Wheat breeders have been quick to investigate and adopt all the new DNA technologies available. Public and private initiatives have brought the sequencing of the wheat genome forward and many studies on genome trait analysis have been undertaken [see page 18 for an article on the International Wheat Genome Sequencing Consortium]. Detailed information on what is actually in operational use is hard to obtain, but many if not all companies are involved in R&D in these areas.
There is renewed interest in hybrid wheat and most breeding companies are either working directly on this or are investigating whether to get involved. At the moment, there are hybrid varieties on the market, produced using chemical hybridisation agents. This is technically difficult, expensive and dependent on the deregulation of the agent in each country.
“The kind of heterosis level that can be obtained in wheat is around 10 per cent, maybe up to 15 per cent, but not more. That makes is difficult for a hybrid variety to compete with conventional ones, considering the extra seed cost,” Lonnet says.
Tapsell agrees: “The difficulty in producing seed at an economically efficient price level has always been a bottleneck for hybrid wheat, mainly caused by the hybridisation systems available and their complexities.

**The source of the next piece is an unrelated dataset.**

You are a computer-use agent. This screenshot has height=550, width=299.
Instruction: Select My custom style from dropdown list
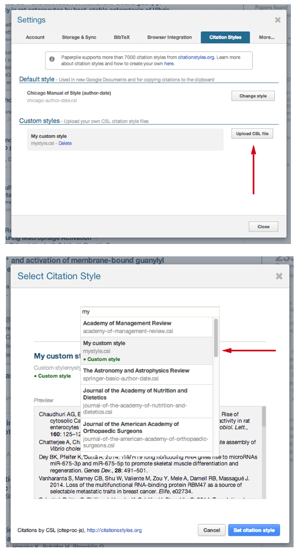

However, new molecular and seed sorting technologies are changing things, and it is expected that we will see more hybrid wheat varieties in the marketplace around the world in the coming five to 15 years.”
Feeding the World
Breeders are well aware of the looming production targets needed to feed the growing population. The U.K.-based International Wheat Yield Partnership (IWYP) seeks to increase wheat yields by 50 per cent by 2034. The World Bank estimates that global wheat production must increase by 60 per cent to meet rising demand, IWYP notes on its website. Other estimates are even higher.
At the rate of yield improvements achieved to date, such ambitious targets may not be reached. So, the use of GM or new genome editing technology is likely to be a necessary tool to achieve the required production, many believe.
According to the International Service for the Acquisition of Agri-Biotech Applications (ISAAA) website, “Despite the current uncertainty over GM crops, one thing remains clear — this technology, with its potential to create economically important crop varieties, is simply too valuable to ignore.”
The focus on environmental protection, while important, is also disproportionally affecting politics in Europe. Nutrient legislation is currently being introduced that will make increasing wheat production to the required levels to feed the world in the future very difficult. The ISAAA website goes on to note that, “If these issues are to be resolved, decisions must be based on credible, science-based information. Given the importance people place on the food they eat, policies regarding GM crops will have to be based on an open and honest debate involving a wide cross-section of society.”